_Work instruction_: Your answer should be every line below that includes the word "Minimize".

──────

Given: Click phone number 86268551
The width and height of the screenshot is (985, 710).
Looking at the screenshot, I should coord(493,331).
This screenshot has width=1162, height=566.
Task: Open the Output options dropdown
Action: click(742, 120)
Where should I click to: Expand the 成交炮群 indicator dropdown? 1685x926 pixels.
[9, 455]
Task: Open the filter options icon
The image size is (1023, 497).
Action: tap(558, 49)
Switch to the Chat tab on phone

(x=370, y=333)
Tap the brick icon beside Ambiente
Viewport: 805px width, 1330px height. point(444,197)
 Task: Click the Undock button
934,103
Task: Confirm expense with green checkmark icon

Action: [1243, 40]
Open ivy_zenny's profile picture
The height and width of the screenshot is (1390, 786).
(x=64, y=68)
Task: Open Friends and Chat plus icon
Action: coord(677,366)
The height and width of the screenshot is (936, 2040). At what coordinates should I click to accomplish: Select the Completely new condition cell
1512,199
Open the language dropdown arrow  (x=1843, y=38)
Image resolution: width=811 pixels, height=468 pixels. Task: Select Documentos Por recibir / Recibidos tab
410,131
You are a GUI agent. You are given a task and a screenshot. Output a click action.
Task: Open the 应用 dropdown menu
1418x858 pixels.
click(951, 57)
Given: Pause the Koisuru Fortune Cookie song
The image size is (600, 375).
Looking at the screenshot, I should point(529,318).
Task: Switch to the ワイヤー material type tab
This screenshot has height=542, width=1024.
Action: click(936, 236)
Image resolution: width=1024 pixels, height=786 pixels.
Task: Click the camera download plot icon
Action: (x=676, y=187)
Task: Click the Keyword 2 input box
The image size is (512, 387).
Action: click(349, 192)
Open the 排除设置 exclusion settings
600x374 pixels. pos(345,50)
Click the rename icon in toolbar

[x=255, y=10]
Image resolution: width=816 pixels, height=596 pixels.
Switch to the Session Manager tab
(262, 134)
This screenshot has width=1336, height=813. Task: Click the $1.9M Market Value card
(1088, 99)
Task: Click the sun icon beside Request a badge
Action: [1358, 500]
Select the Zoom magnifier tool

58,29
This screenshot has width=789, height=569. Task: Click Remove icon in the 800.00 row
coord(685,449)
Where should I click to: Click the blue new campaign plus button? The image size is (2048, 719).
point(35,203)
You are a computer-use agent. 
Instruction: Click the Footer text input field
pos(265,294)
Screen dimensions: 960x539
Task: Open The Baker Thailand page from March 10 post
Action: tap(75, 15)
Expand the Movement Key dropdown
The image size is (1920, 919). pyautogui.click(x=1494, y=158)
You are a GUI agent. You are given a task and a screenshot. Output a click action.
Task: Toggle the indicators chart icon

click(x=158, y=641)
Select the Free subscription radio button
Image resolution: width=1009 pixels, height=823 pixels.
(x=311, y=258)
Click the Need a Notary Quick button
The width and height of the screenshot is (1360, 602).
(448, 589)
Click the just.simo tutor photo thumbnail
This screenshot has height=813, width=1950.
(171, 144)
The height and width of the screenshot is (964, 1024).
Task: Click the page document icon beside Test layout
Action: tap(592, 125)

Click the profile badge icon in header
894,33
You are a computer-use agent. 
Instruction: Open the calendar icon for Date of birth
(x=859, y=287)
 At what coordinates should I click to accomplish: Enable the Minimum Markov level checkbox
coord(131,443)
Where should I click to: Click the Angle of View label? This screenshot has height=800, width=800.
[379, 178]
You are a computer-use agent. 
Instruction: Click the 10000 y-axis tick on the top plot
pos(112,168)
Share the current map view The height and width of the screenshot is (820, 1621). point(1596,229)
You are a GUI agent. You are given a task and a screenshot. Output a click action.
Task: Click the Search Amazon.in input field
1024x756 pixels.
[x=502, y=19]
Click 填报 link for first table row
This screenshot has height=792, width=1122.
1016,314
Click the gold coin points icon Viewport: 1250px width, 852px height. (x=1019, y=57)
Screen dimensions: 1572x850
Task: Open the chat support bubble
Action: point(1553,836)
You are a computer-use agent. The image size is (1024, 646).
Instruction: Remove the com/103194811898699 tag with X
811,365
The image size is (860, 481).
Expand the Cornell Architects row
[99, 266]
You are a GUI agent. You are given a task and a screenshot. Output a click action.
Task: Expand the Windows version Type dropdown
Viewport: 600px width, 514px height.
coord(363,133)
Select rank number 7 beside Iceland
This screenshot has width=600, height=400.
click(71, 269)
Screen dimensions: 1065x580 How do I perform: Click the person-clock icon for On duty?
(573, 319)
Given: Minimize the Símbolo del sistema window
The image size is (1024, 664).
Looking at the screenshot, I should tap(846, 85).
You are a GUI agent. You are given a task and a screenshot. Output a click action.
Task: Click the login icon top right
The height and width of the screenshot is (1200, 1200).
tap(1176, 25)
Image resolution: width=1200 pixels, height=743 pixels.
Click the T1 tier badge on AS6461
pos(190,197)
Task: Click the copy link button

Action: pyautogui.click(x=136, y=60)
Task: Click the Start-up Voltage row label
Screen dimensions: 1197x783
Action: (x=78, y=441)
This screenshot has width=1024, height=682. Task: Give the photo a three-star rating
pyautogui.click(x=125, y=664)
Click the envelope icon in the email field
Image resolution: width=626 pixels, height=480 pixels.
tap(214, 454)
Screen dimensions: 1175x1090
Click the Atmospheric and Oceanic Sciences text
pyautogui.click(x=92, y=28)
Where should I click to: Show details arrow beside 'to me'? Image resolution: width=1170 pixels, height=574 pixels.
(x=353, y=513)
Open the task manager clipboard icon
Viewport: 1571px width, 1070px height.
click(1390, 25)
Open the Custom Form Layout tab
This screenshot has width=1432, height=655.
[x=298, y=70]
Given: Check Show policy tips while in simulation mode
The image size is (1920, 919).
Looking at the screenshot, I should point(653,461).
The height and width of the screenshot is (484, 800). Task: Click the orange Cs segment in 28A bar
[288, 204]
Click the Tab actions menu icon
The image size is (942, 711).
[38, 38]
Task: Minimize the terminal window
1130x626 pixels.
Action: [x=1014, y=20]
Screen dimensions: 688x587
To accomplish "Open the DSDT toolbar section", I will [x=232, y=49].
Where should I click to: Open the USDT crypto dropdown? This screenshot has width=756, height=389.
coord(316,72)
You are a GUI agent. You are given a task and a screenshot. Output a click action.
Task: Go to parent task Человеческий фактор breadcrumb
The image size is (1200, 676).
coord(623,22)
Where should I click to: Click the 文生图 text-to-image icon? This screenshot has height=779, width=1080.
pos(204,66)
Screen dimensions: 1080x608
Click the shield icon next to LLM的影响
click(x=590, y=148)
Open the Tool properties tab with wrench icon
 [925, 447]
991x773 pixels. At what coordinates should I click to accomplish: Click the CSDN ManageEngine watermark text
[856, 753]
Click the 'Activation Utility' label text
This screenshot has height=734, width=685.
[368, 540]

──────

_Solution to this task_:
Given: Minimize the Símbolo del sistema window
Task: Minimize the terminal window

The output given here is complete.